Work required: Where in the data below does the word "pixel" appear? Copy every line that has it.

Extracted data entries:
>>>

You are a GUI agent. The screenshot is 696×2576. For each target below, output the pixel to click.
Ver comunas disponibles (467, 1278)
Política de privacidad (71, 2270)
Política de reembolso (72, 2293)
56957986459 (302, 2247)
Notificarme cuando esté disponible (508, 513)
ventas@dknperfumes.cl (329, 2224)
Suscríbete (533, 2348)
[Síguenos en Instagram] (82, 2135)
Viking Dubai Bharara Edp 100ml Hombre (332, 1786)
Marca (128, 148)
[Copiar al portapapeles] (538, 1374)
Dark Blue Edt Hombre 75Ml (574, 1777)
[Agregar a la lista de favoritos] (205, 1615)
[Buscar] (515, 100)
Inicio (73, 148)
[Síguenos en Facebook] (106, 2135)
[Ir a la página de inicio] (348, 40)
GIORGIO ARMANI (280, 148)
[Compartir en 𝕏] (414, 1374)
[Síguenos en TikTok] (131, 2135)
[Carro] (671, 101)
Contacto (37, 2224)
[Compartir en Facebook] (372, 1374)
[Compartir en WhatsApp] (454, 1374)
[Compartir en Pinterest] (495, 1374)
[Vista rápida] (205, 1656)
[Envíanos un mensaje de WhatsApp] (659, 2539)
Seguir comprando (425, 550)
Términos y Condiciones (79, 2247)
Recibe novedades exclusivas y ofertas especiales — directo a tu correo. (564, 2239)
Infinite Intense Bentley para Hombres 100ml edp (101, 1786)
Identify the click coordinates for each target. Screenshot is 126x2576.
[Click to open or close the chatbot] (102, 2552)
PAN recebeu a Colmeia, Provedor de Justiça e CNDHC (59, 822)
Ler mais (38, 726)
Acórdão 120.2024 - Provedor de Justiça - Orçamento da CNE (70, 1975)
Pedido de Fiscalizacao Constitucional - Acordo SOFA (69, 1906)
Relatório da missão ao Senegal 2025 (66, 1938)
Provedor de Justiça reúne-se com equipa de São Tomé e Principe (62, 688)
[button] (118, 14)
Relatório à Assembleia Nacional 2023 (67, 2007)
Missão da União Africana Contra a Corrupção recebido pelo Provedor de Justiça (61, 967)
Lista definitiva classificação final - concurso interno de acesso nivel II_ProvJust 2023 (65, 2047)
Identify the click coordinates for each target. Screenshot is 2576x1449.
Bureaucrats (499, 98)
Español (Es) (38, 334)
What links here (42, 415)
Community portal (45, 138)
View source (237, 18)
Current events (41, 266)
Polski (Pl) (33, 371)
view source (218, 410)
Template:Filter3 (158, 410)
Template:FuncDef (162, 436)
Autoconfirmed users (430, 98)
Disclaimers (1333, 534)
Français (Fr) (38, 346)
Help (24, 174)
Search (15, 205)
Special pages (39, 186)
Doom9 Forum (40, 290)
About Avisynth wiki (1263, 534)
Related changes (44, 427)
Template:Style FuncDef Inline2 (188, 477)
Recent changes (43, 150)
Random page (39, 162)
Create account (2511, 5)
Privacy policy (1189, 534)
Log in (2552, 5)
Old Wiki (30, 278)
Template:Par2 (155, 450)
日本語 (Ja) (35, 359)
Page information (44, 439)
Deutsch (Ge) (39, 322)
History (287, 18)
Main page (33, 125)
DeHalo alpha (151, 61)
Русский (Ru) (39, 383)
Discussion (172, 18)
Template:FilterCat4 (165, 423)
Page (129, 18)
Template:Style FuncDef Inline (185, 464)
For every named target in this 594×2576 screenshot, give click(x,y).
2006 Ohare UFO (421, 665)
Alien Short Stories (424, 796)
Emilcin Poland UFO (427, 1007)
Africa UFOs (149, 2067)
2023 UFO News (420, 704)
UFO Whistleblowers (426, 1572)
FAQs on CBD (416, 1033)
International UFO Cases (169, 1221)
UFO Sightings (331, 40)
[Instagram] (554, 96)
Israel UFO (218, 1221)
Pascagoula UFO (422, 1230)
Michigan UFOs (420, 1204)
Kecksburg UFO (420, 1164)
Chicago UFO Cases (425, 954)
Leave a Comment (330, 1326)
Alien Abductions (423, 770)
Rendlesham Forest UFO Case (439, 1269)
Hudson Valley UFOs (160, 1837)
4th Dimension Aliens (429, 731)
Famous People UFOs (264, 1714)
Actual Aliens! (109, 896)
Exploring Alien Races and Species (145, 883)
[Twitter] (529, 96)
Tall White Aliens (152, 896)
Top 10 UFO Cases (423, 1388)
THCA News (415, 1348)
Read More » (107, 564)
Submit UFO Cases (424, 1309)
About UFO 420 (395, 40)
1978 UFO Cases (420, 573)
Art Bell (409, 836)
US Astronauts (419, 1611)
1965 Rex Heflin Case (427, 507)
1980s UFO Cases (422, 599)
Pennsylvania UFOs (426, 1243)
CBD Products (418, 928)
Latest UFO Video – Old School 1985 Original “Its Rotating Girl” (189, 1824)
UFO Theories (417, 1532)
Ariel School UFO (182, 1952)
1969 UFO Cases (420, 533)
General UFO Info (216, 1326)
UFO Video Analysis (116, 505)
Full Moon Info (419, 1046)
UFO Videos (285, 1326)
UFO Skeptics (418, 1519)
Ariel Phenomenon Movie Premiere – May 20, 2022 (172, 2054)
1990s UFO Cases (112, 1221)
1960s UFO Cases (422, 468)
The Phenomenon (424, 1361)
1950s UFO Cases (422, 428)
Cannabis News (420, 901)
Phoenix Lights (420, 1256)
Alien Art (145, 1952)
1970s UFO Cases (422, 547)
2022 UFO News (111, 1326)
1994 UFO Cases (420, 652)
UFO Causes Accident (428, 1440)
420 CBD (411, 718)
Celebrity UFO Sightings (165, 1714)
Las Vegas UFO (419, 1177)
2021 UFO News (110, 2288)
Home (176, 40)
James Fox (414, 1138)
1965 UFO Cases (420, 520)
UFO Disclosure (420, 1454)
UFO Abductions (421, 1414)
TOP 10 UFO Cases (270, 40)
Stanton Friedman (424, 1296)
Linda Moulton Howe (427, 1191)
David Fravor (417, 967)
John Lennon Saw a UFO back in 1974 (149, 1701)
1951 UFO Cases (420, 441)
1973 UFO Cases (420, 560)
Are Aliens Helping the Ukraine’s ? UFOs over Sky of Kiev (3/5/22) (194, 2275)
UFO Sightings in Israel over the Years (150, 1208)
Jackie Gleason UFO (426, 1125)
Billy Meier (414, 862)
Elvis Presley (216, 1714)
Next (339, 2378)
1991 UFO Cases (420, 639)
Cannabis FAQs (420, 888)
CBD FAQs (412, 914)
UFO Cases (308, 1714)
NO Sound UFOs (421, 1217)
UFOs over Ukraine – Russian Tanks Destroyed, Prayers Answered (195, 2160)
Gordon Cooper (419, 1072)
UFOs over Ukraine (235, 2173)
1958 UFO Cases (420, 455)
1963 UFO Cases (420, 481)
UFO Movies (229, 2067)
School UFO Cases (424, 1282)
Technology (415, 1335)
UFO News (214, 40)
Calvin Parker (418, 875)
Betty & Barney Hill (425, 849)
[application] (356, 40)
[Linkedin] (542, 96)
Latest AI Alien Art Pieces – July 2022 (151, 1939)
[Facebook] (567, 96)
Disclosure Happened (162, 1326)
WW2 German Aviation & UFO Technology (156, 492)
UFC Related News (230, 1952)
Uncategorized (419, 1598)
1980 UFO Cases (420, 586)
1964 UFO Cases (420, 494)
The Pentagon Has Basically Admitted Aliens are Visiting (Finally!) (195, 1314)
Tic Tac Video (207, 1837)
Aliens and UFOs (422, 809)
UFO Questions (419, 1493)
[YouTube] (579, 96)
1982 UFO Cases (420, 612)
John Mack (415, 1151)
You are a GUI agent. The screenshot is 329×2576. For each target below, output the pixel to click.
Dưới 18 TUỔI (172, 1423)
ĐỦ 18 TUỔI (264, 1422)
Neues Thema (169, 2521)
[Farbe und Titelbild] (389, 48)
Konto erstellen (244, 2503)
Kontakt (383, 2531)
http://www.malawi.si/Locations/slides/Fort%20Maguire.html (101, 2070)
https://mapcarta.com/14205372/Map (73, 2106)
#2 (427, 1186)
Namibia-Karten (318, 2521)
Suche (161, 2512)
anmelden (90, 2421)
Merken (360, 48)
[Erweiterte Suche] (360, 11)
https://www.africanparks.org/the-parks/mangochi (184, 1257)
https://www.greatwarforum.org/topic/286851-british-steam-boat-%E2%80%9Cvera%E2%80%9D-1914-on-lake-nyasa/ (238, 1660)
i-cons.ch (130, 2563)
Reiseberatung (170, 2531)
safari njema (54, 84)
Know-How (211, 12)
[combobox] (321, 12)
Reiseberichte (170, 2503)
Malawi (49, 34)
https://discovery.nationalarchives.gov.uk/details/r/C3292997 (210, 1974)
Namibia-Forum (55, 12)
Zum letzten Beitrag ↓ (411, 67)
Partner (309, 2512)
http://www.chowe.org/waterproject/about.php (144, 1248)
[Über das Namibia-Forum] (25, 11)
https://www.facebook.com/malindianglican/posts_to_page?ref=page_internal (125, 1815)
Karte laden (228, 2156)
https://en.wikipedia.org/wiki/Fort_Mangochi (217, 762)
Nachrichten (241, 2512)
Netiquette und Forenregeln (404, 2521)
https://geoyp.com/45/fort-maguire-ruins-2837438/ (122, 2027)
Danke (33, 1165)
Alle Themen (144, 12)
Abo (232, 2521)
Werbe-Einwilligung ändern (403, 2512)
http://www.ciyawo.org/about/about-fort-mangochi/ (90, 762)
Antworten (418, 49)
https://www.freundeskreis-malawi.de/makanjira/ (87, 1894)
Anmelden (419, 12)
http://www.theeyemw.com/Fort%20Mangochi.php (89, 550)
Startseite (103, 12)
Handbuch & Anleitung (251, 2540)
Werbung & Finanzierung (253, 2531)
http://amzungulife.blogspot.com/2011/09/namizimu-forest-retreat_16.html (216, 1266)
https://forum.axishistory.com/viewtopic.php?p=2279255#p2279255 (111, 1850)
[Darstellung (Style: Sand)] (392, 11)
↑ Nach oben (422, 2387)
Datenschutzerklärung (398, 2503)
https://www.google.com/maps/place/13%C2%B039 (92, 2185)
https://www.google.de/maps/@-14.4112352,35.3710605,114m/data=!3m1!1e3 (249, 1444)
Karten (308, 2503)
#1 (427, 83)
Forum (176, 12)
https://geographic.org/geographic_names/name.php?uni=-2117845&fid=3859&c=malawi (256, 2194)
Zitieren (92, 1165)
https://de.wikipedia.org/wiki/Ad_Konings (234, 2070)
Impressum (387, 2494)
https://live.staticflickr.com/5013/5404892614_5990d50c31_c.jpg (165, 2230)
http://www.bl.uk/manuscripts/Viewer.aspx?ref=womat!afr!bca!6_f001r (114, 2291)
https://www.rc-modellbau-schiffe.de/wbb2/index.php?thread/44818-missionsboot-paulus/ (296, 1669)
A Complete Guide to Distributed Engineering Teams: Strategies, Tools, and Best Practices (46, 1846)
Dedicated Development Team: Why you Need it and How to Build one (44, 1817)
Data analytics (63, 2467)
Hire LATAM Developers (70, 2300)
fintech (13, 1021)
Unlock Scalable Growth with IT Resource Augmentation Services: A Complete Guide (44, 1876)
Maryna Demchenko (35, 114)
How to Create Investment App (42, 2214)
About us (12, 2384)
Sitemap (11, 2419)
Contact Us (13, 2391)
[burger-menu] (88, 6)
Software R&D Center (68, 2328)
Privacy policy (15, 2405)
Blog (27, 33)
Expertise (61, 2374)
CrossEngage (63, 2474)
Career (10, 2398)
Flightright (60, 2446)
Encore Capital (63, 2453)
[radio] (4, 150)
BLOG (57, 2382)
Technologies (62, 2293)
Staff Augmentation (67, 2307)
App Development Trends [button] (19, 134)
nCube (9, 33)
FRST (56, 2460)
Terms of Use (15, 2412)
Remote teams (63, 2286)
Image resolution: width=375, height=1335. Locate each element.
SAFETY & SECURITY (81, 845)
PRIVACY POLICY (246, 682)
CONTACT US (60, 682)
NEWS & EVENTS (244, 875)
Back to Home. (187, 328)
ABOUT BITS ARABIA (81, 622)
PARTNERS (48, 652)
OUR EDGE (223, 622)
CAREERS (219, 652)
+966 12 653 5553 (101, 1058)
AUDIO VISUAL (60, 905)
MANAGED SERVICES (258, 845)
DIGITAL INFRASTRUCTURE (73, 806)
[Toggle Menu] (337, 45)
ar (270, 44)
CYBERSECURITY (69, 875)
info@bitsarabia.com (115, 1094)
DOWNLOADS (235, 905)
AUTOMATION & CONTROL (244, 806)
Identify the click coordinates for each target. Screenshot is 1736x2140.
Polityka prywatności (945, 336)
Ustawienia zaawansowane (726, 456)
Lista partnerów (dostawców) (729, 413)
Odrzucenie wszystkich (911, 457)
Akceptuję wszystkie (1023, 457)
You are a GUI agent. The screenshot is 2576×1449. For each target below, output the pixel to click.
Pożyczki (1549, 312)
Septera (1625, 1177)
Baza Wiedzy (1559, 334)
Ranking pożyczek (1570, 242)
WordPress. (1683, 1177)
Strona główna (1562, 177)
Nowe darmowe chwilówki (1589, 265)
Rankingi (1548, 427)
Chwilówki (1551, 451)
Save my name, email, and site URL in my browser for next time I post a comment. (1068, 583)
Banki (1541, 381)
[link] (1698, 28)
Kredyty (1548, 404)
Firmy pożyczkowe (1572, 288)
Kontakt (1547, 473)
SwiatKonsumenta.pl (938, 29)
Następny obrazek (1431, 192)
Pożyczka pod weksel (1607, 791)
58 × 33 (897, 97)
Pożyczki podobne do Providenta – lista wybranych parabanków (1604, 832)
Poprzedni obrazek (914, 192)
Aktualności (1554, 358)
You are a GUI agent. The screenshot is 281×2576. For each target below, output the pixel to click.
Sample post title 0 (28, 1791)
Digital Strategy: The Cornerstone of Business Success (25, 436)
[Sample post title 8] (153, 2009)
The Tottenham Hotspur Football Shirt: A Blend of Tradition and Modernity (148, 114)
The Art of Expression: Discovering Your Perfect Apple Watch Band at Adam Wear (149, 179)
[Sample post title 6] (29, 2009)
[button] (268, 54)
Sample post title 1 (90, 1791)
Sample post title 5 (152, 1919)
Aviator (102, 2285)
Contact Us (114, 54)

<<<

Answer to the exercise:
You are a GUI agent. The screenshot is 696×2576. For each target below, output the pixel to click.
You are a GUI agent. The screenshot is 329×2576. For each target below, output the pixel to click.
You are a GUI agent. The screenshot is 2576×1449. For each target below, output the pixel to click.
You are a GUI agent. The screenshot is 281×2576. For each target below, output the pixel to click.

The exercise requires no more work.